Gitmo Springs a Leak
- First Posted: Apr 25 2011 13:36 PM
- Updated: about 4 hours ago
Guantanamo's inner workings — or lack thereof — see the light of day.
WikiLeaks struck again over the weekend, releasing a trove of classified memos on the 759 terror suspects held over the last decade at Guantanamo Bay in Cuba. The Guardian's coverage of this round of leaks is again unparalleled, featuring profiles on every prisoner – including Canadian citizen Omar Khadr, who has been detained in Cuba since he was 15 – at the U.S. base, a ragtag crew summarized pointedly as “the bad, the unprosecutable, and the homeless.”
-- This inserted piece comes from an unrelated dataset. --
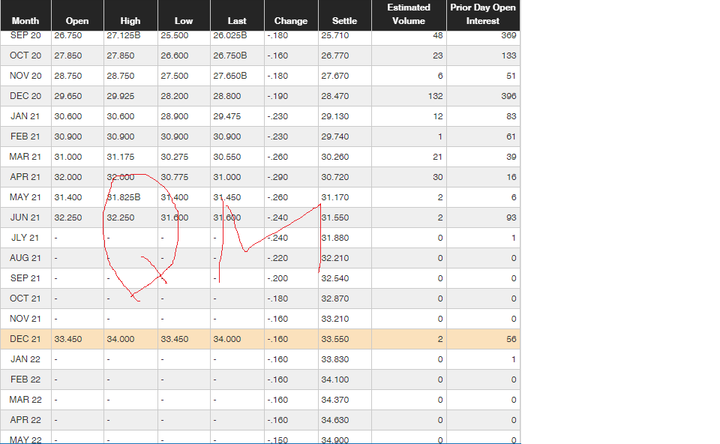
Task: Select the JUN 21 month cell
Action: click(x=25, y=218)
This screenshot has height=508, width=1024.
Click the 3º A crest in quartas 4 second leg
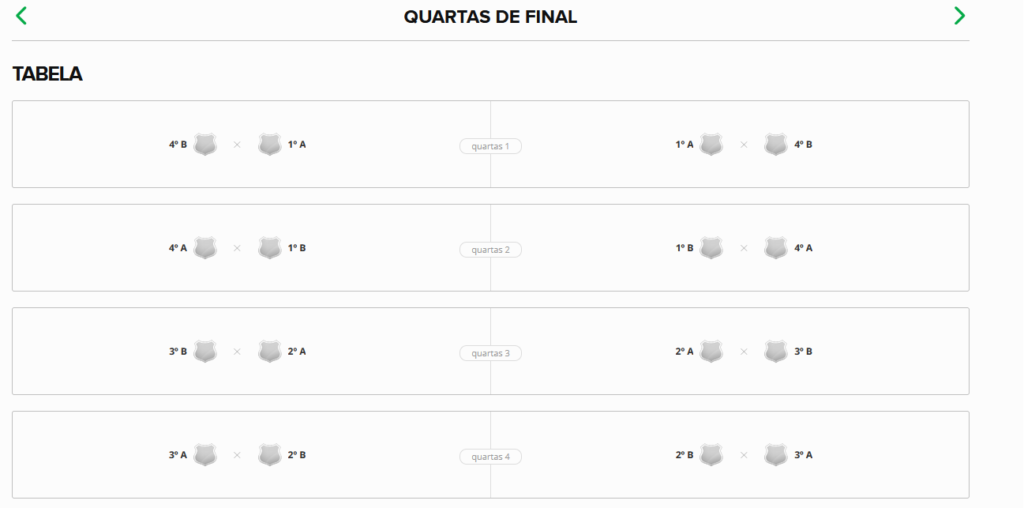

Glenn Greenwald of Salon, the North American media's staunchest defender of WikiLeaks, finds that these leaks indict U.S. President Barack Obama for his continued support for his predecessor's policy on indefinite detention, likely the biggest reversal of his presidency. “The idea of trusting the government to imprison people for life based on secret, untested evidence never reviewed by a court should repel any decent or minimally rational person, but these newly released files demonstrate how warped is this indefinite detention policy specifically,” says Greenwald. An 89-year-old senile farmer and a 14-year-old boy kidnapped by the Taliban are just two of the more glaring examples of how the flimsiest of evidence was used to detain civilians halfway around the world, and severely undermine the president's recent executive order to keep those still at Gitmo for as long as it takes to find them a new home.
Those two cases highlight a long list of unlucky Muslim men who have been caught up in the United States' ever-broadening dragnet, overshadowing whatever usefulness Gitmo might have held for prosecuting true terror threats, such as 9/11 mastermind Kalid Sheikh Mohammed, writes The New Yorker's Amy Davidson. “Being at Guantanamo has served to keep them from facing a jury or judge and answering for their crimes,” she writes. Perhaps Obama, who has professed disdain toward the prison for as long it's been open, ought to have leaked these memos himself, Davidson posits, to solidify his case over why it should be closed. “Instead, Obama never effectively challenged the image of Guantanamo as a sort of Phantom Zone of super villains,” she writes, “rather than the humiliating hodgepodge it is.”